Coronary flow capacity was improved by balloon inflation (Figure 2 and eFigure 1 in Supplement 2). Average coronary flow capacity (CFC) went from moderate myocardial ischemia (sham: CFC = 1.7; 1/Tmn = 2.56 s) to the nonischemic region (balloon: CFR = 2.1; 1/Tmn = 3.89 s).
Discussion
Many patients undergoing diagnostic coronary angiography for angina have microvascular disease.8 These patients rarely receive a definitive diagnosis in clinical routine and often remain symptomatic.9,10 To date, there is little evidence of the possibility of modulating microvascular resistances using pharmacologic or mechanical approaches.
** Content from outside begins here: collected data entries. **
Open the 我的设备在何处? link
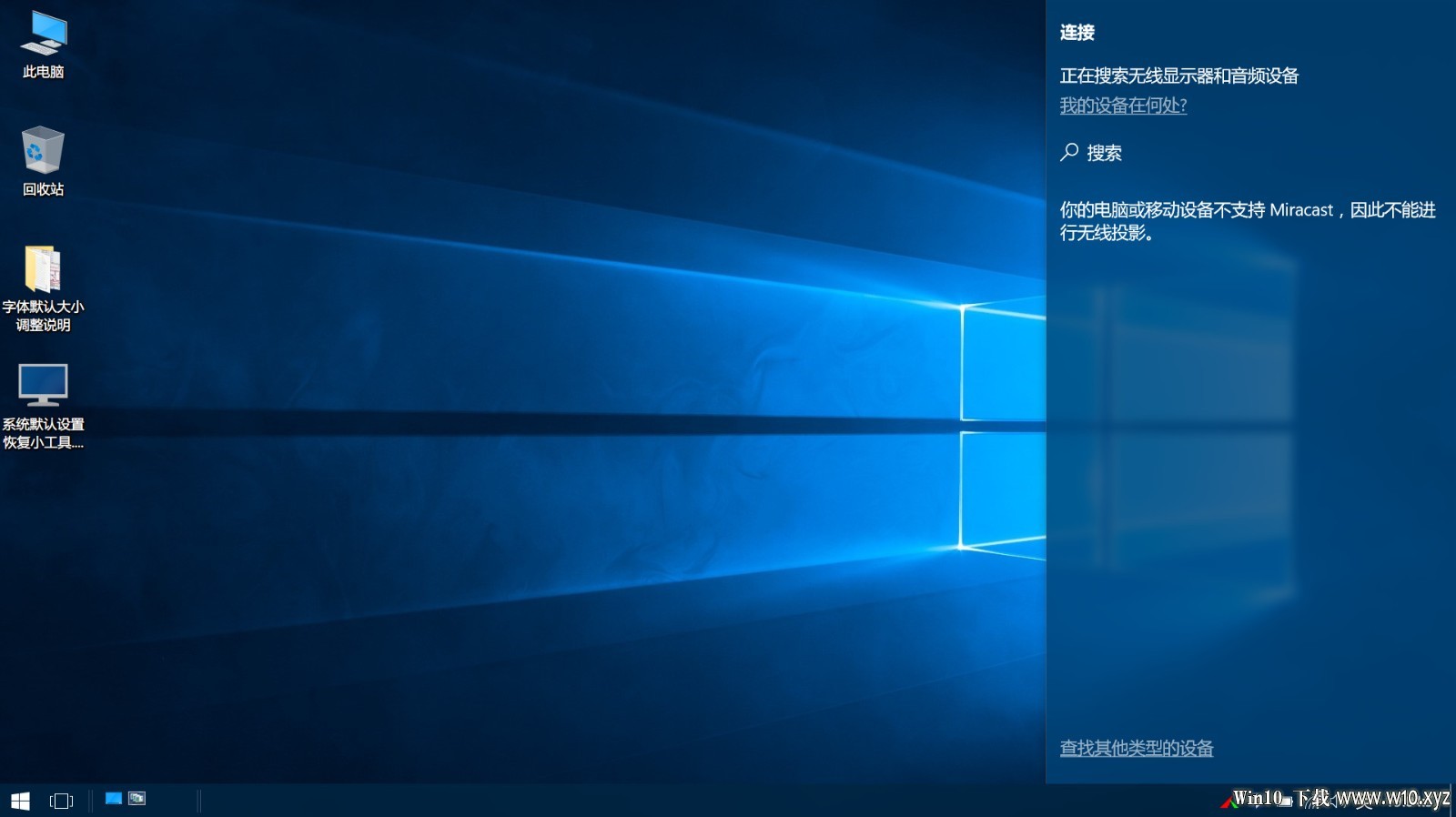Viewport: 1456px width, 817px height. 1123,106
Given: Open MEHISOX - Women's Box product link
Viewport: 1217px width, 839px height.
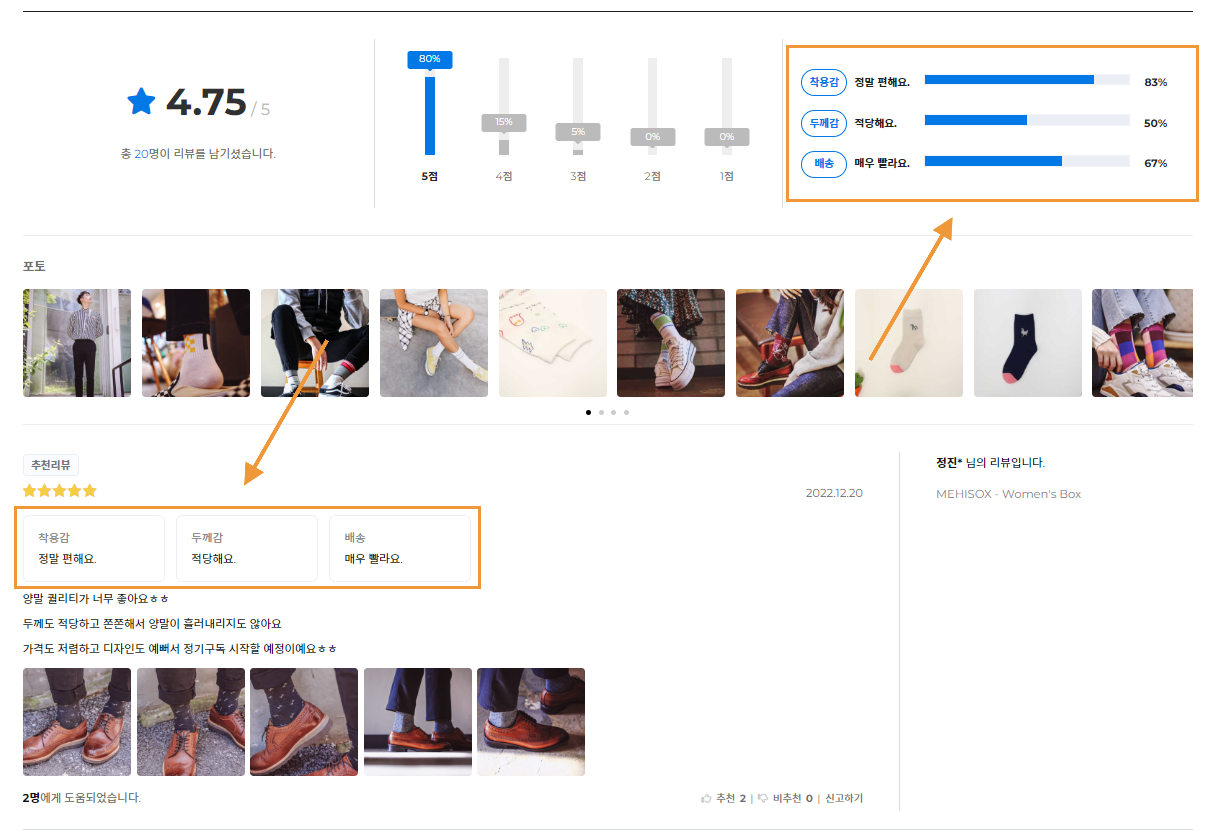Looking at the screenshot, I should (x=1008, y=494).
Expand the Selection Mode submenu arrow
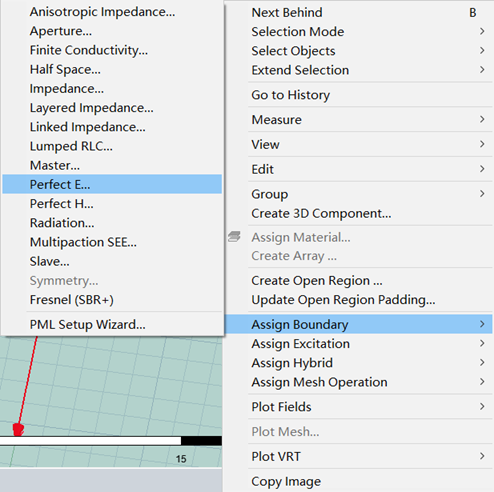Screen dimensions: 494x492 coord(482,31)
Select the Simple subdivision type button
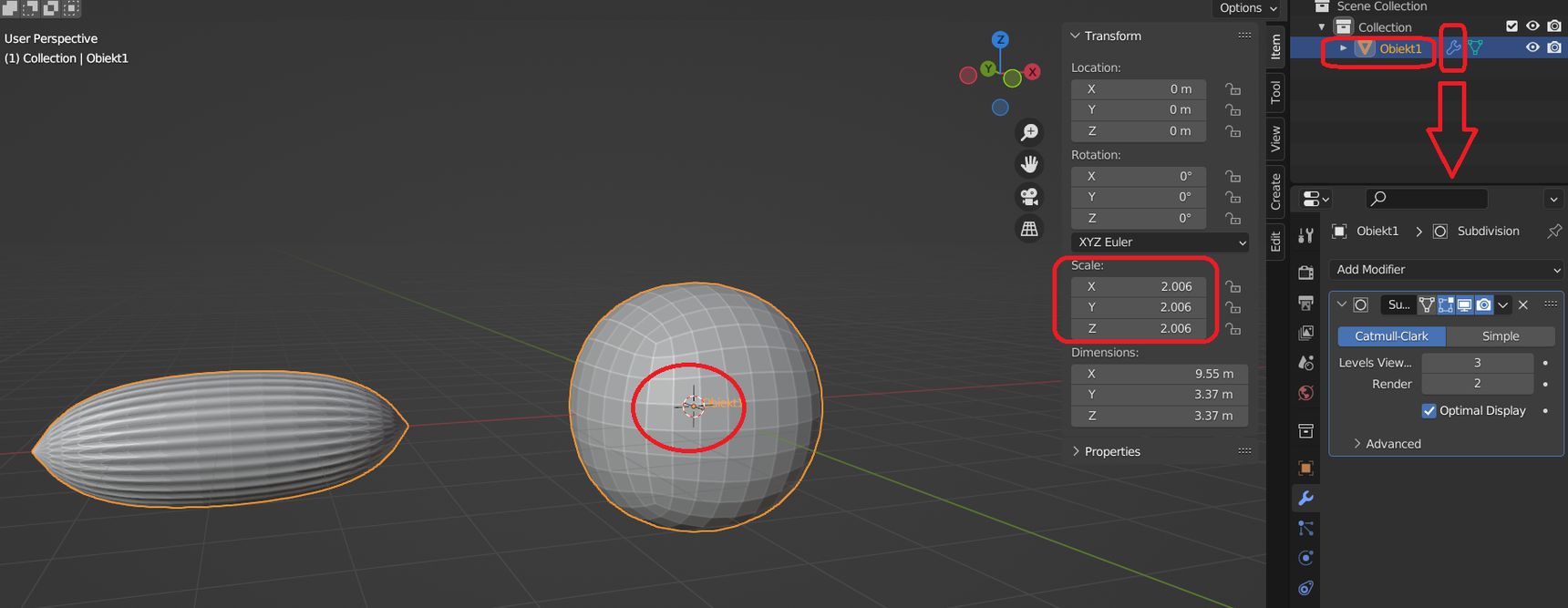 coord(1501,336)
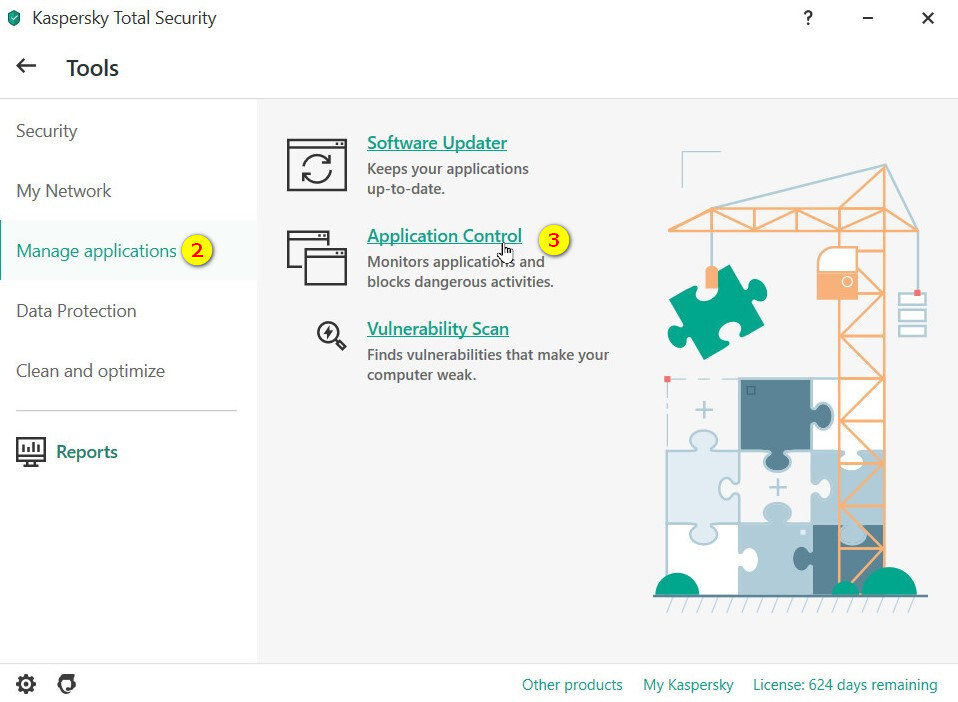Open help with the question mark
The width and height of the screenshot is (958, 702).
tap(808, 18)
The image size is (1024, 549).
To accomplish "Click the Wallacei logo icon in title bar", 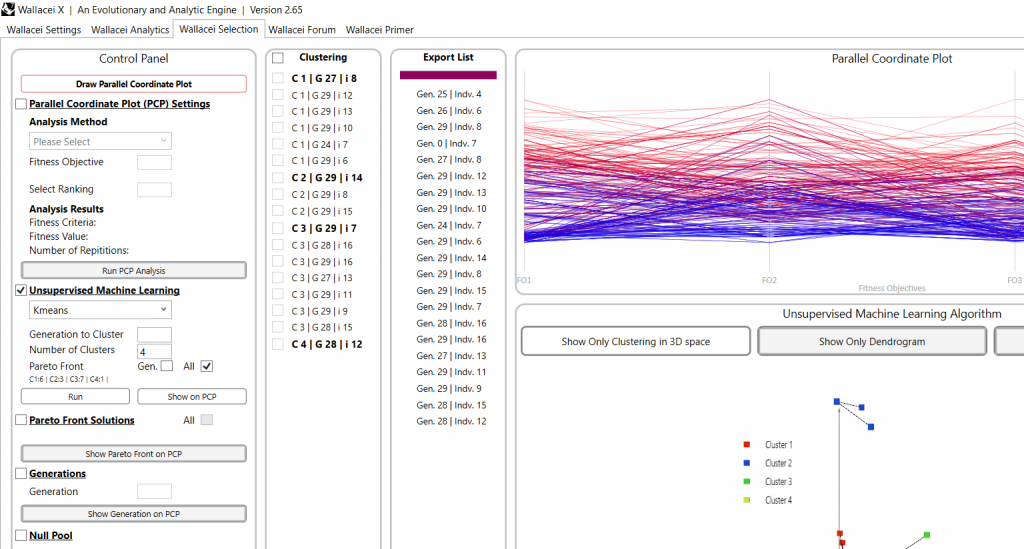I will pos(10,9).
Small case series support the concept that occlusion of the CS may improve symptoms in these patients, but the mechanism is unknown.2 We show here that an acute increase in CS pressure leads to a decrease in microvascular resistance (with a more significant effect during hyperemia) and an increase in blood flow.
Animal models in the peripheral circulation show that total vascular resistance within the coronary circulation is determined by vascular resistance and viscosity, with the latter playing a multiplicative role during hyperemia when the capillary bed determines up to 75% of the total myocardial vascular resistance.11 In the healthy circulation, increases in venous blood pressure elicit myogenic vasoconstrictor response of precapillary vessels and capillary derecruitment.12 In patients with severe vascular disorders, however, an increase in venous pressure has been associated with a rise in capillary (transmural) pressure, leading to an increase in capillary diameter and density (and therefore total blood volume) and a reduction in viscosity.13 Based on the Poiseuille law, volume flow rate is directly proportional to the fourth power of the vessel’s radius and inversely proportional to dynamic viscosity. Following an increase in CS pressure, even small increases in capillary recruitment/diameter and viscosity may, therefore, result in relevant improvements in microvascular resistance in patients with MVA, with a proportionally larger effect during hyperemia (eFigure 3 in Supplement 2).
Limitations
This study has some limitations. Of note, a mechanistic study is not designed or powered to assess clinical benefit, and we only studied the effect of a single acute increase in CS pressure in patients with microvascular dysfunction. Whether similar effects occur over chronic periods and in patients with epicardial (as compared with microvascular) disease will have to be investigated. Also, the mechanisms hypothesized are based on evidence from animal models or human in vivo models of the extracardiac circulation.11,12,13
Conclusions
In this crossover randomized clinical trial, the current findings that an acute increase in CS pressure led to a decrease in microvascular resistance and an increase in blood flow allow hypothesizing that the venous vasculature may be leveraged to improve coronary resistances in patients with MVA. This may have implications for therapy with a coronary sinus reducer.